Strategy 6: Simplify complex information by presenting it orally and visually.
Our working memory has two separate ‘channels’ that can cope with visual information and auditory information. If information is spread across the auditory and visual channels at once, the cognitive load can be better managed by the student. Ways to enact this strategy include using images to support verbal descriptions (as long as the images are directly linked to the explanation) and summarising key ideas in a diagram. Our Geography department makes excellent use of this strategy through their case study diagrams, which you can read about here.
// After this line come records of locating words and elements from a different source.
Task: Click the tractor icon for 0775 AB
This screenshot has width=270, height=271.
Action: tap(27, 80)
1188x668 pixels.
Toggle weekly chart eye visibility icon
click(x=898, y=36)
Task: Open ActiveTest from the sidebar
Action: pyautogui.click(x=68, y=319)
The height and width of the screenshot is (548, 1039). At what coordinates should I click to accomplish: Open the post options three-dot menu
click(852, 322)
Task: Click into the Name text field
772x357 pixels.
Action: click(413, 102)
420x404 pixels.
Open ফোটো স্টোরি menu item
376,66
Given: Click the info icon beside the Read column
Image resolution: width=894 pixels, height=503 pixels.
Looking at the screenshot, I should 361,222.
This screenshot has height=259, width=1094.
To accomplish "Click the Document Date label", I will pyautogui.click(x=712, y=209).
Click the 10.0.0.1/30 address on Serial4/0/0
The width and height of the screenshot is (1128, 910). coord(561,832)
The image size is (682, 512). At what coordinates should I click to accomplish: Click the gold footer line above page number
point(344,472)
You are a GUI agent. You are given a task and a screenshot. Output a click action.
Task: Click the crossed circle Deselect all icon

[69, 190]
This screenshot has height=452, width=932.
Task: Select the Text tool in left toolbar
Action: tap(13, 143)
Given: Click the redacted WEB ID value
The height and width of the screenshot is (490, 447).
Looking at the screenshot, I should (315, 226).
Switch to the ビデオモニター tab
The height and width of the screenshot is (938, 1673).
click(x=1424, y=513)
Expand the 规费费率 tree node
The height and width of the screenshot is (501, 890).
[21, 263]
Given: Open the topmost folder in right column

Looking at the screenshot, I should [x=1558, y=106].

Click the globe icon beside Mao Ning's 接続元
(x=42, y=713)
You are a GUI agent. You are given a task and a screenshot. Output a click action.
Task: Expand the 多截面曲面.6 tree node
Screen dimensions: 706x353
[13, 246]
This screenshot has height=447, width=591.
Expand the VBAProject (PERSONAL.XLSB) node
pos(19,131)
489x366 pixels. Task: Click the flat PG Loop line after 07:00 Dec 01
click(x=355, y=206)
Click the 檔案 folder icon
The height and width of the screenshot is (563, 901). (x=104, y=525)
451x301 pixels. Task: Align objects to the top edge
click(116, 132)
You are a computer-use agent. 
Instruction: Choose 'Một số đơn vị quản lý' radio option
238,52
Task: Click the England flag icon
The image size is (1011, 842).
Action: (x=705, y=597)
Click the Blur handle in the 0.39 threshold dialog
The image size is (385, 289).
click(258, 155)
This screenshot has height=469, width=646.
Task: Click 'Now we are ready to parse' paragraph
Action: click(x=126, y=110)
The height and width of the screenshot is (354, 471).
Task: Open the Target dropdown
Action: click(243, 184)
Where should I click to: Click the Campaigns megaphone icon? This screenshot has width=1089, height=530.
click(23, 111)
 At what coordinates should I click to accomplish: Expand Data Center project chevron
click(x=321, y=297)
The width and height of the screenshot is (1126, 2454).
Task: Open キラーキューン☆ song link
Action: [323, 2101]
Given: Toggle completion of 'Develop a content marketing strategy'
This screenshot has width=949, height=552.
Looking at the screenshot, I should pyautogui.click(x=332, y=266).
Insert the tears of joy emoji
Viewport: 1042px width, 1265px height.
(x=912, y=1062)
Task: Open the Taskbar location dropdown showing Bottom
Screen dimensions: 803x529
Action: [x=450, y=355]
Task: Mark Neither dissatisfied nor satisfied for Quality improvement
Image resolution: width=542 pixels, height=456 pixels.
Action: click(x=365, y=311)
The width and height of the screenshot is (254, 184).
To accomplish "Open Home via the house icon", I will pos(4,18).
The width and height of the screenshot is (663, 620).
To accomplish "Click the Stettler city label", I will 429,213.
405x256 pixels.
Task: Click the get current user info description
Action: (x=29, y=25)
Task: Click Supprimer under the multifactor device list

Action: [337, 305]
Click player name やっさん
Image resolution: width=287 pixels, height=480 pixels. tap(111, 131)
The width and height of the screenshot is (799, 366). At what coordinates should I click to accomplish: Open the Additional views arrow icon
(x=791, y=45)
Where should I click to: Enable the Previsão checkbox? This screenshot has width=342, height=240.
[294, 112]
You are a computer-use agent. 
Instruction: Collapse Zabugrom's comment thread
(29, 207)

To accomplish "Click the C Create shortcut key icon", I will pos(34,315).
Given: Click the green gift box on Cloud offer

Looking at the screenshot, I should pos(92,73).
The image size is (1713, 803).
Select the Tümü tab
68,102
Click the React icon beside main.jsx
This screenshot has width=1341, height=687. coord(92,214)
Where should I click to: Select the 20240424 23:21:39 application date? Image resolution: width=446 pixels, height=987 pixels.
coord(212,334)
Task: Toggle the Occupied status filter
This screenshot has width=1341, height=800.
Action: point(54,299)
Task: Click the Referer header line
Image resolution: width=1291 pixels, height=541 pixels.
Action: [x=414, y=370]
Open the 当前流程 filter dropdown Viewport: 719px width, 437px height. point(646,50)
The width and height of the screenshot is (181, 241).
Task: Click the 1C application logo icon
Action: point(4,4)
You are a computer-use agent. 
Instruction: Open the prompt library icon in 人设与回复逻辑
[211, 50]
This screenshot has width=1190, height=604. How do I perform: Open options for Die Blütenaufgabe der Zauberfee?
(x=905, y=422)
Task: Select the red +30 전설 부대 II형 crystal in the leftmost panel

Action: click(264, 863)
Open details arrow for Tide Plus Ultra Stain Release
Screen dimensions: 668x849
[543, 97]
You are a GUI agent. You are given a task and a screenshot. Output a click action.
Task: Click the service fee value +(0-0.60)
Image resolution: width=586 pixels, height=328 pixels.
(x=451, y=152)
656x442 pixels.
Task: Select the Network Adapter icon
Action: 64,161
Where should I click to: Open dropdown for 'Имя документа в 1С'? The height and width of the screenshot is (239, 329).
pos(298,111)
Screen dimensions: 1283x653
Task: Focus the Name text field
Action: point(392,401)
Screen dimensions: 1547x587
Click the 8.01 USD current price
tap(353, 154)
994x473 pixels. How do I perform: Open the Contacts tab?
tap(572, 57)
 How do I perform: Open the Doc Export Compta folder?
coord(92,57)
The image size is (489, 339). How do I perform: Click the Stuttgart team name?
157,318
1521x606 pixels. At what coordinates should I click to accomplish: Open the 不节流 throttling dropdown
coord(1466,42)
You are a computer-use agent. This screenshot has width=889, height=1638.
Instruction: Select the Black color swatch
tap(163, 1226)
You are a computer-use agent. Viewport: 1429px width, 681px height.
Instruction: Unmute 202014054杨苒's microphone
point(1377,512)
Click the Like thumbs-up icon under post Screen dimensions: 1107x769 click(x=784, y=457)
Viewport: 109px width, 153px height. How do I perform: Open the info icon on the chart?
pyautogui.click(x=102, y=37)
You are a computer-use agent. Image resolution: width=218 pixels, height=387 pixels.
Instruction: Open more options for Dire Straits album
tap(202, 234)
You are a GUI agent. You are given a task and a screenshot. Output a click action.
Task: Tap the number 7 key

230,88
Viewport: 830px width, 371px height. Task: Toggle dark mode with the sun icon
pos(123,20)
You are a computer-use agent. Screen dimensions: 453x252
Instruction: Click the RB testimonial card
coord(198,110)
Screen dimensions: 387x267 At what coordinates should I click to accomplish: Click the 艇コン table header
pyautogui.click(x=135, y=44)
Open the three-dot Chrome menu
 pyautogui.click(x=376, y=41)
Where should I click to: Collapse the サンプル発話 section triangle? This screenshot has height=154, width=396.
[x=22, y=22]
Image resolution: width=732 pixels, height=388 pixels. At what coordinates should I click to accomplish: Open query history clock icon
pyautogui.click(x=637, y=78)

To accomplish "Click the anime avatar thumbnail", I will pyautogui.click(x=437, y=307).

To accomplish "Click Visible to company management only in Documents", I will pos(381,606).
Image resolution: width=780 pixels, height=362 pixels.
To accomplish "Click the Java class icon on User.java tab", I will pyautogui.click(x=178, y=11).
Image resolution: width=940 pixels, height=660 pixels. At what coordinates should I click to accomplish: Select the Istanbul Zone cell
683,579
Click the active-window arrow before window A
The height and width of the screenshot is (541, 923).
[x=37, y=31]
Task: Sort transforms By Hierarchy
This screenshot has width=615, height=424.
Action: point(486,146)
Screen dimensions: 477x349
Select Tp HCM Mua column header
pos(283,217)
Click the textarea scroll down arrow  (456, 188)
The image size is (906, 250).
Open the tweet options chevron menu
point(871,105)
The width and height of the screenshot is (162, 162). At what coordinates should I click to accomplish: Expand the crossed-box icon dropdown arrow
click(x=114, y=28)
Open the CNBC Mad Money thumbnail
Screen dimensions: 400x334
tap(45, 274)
Strategy 7: Encourage students to visualize concepts and procedures they have learned.
This is a strategy for when students have already been taught the necessary declarative or procedural knowledge and have a very secure and accurate understanding. The aim is for students to mentally visualize themselves carrying out a task or solving a problem. The process of visualizing helps to make this knowledge automatic by storing it in long-term memory. For example, imagine a teacher has spent considerable time taking students through the process of answering a 6 mark question in PE. The subject knowledge has been taught as well as the steps to answering this type of question, and this has been practiced many times. With visualization, the PE teacher may present the students with a new 6 mark question and ask them to imagine every step they would take to answer the question. This strategy can be an effective way of gradually removing guidance on the way to independence.